* Exercise prompt: Count, in the data that follows, every line with the string "button", and give that count as the whole reply.

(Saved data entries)
◇ ◇ ◇ ◇

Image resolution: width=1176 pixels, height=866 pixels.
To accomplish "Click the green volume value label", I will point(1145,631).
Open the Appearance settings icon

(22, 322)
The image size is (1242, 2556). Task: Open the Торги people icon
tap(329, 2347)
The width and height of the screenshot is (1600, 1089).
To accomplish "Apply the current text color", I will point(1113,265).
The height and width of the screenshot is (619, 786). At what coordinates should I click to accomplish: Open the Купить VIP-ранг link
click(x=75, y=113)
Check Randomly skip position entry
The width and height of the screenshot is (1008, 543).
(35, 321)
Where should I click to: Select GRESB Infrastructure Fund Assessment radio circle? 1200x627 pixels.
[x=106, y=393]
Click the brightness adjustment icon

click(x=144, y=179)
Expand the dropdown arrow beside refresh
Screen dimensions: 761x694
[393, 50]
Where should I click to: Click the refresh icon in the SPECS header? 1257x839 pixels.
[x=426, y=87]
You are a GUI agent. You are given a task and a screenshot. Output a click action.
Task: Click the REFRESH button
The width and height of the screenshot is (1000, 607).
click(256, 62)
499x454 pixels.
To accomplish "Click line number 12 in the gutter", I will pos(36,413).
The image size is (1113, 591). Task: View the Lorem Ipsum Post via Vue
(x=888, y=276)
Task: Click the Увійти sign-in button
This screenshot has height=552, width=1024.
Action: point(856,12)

◇ ◇ ◇ ◇

* Response to the exercise: 2